(Records from a data source)
■ ■ ■ ■
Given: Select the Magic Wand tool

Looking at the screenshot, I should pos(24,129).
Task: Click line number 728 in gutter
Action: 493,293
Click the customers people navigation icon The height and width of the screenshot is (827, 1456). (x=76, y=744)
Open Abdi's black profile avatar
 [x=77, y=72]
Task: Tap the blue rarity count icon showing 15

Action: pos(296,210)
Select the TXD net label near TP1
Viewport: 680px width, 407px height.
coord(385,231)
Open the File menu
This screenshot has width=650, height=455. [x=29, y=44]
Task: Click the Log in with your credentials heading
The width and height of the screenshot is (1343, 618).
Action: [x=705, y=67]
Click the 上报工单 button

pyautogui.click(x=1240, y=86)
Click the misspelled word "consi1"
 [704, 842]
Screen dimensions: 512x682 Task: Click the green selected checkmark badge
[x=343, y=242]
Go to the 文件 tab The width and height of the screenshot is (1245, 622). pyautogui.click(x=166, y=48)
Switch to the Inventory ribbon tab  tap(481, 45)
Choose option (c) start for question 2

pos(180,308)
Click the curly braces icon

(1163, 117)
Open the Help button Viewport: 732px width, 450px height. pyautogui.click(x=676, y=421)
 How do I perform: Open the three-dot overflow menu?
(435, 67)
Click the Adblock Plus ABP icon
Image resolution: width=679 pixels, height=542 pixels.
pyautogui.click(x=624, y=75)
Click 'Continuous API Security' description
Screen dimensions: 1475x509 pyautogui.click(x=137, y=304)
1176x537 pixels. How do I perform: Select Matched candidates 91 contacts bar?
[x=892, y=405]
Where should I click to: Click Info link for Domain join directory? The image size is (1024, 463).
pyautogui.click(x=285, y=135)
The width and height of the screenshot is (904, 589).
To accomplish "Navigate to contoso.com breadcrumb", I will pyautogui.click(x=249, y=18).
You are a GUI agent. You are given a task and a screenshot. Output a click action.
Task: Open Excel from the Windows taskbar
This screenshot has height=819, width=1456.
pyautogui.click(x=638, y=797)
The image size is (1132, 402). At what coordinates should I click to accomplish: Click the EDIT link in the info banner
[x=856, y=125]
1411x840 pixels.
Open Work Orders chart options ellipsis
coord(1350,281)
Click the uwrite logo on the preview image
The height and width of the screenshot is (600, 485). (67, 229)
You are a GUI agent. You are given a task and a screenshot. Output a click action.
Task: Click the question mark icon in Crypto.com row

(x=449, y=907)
■ ■ ■ ■
TASK DIRECTIONS: The answer must hold only the lines from the first line of the data through the line bearing "1411x840 pixels.", returned exactly.

WRITTEN ANSWER:
Given: Select the Magic Wand tool

Looking at the screenshot, I should pos(24,129).
Task: Click line number 728 in gutter
Action: 493,293
Click the customers people navigation icon The height and width of the screenshot is (827, 1456). (x=76, y=744)
Open Abdi's black profile avatar
 [x=77, y=72]
Task: Tap the blue rarity count icon showing 15

Action: pos(296,210)
Select the TXD net label near TP1
Viewport: 680px width, 407px height.
coord(385,231)
Open the File menu
This screenshot has width=650, height=455. [x=29, y=44]
Task: Click the Log in with your credentials heading
The width and height of the screenshot is (1343, 618).
Action: [x=705, y=67]
Click the 上报工单 button

pyautogui.click(x=1240, y=86)
Click the misspelled word "consi1"
 [704, 842]
Screen dimensions: 512x682 Task: Click the green selected checkmark badge
[x=343, y=242]
Go to the 文件 tab The width and height of the screenshot is (1245, 622). pyautogui.click(x=166, y=48)
Switch to the Inventory ribbon tab  tap(481, 45)
Choose option (c) start for question 2

pos(180,308)
Click the curly braces icon

(1163, 117)
Open the Help button Viewport: 732px width, 450px height. pyautogui.click(x=676, y=421)
 How do I perform: Open the three-dot overflow menu?
(435, 67)
Click the Adblock Plus ABP icon
Image resolution: width=679 pixels, height=542 pixels.
pyautogui.click(x=624, y=75)
Click 'Continuous API Security' description
Screen dimensions: 1475x509 pyautogui.click(x=137, y=304)
1176x537 pixels. How do I perform: Select Matched candidates 91 contacts bar?
[x=892, y=405]
Where should I click to: Click Info link for Domain join directory? The image size is (1024, 463).
pyautogui.click(x=285, y=135)
The width and height of the screenshot is (904, 589).
To accomplish "Navigate to contoso.com breadcrumb", I will pyautogui.click(x=249, y=18).
You are a GUI agent. You are given a task and a screenshot. Output a click action.
Task: Open Excel from the Windows taskbar
This screenshot has height=819, width=1456.
pyautogui.click(x=638, y=797)
The image size is (1132, 402). At what coordinates should I click to accomplish: Click the EDIT link in the info banner
[x=856, y=125]
1411x840 pixels.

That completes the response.